Physiological studies have shown that facial changes can be seen as a biomarker to analyze the severity of depression. Therefore, this study proposes a Depressioner model to predict the depression level by examining facial changes. Our method is mainly to solve two problems in the previous works: (1) each channel in the tensor obtained by the convolution layer can be regarded as a pattern extraction result related to depression. However, previous works rarely explore the relationship among channels, which is limited in integrating the advantages of various channels; (2) the average (or max) pooling is often used to vectorize the tensor, which is not conduction to capturing the depression cues from tensors with temporal attribute. To this end, this study designs two novel blocks namely Graph Convolution Embedding (GCE) block and Multi-Scale Vectorization (MSV) block.
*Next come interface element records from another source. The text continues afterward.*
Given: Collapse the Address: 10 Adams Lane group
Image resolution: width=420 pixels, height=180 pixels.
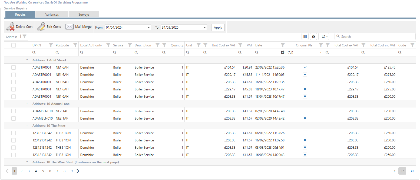Looking at the screenshot, I should pos(27,104).
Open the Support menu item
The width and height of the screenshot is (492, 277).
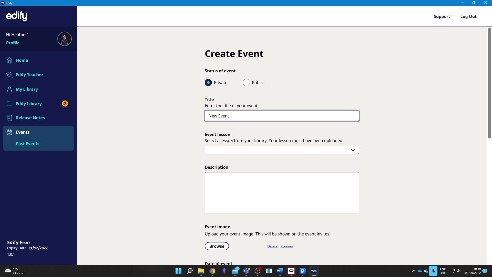click(442, 16)
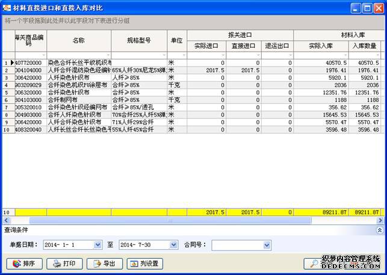Viewport: 387px width, 275px height.
Task: Collapse the 查询条件 panel with chevron
Action: (x=379, y=230)
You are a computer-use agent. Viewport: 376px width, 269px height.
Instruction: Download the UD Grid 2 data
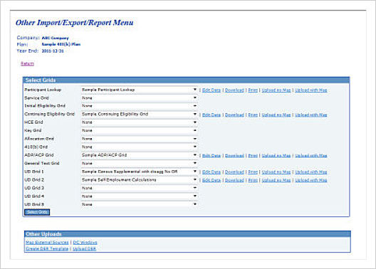(x=234, y=180)

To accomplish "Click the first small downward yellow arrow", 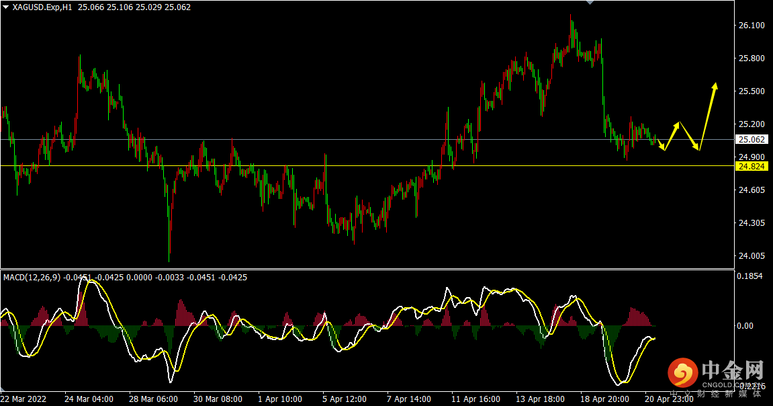I will point(662,147).
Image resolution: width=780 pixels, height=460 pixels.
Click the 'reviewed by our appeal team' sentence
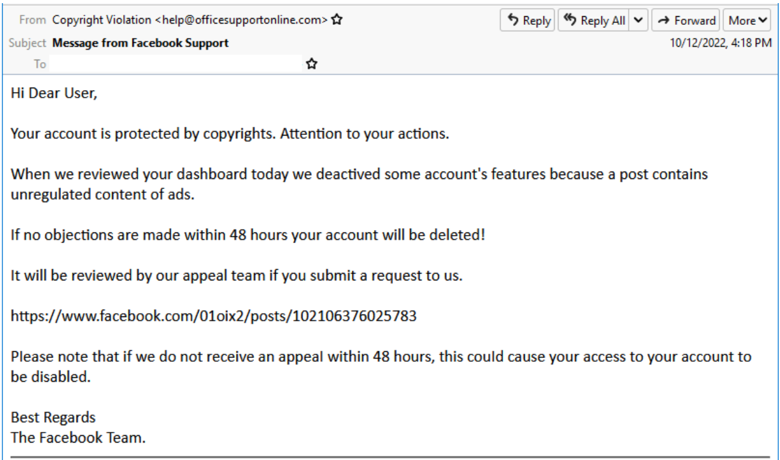(x=237, y=277)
The GCE block treats each channel as a node in the graph and constructs the corresponding adjacency matrix. Furthermore, the GCE block adopts the graph convolution operation to examine the relationship among channels to take advantage of each channel and highlight useful elements. The MSV block combines the dilated convolution and attention mechanism to process each channel to extract the multi-scale representation of depression cues along temporal dimension. Moreover, it aggregates these representations into the vectorization result of tensor along channel dimension. Experimental results on AVEC 2013 (RMSE = 7.49, MAE = 6.12) and AVEC 2014 (RMSE = 7.56, MAE = 6.01) depression databases illustrate the effectiveness of our method, which may promote the auxiliary diagnosis of depression screening in the future. Meanwhile, these results also show that the proposed Depressioner model can capture the differences of facial changes among individuals with different depression levels.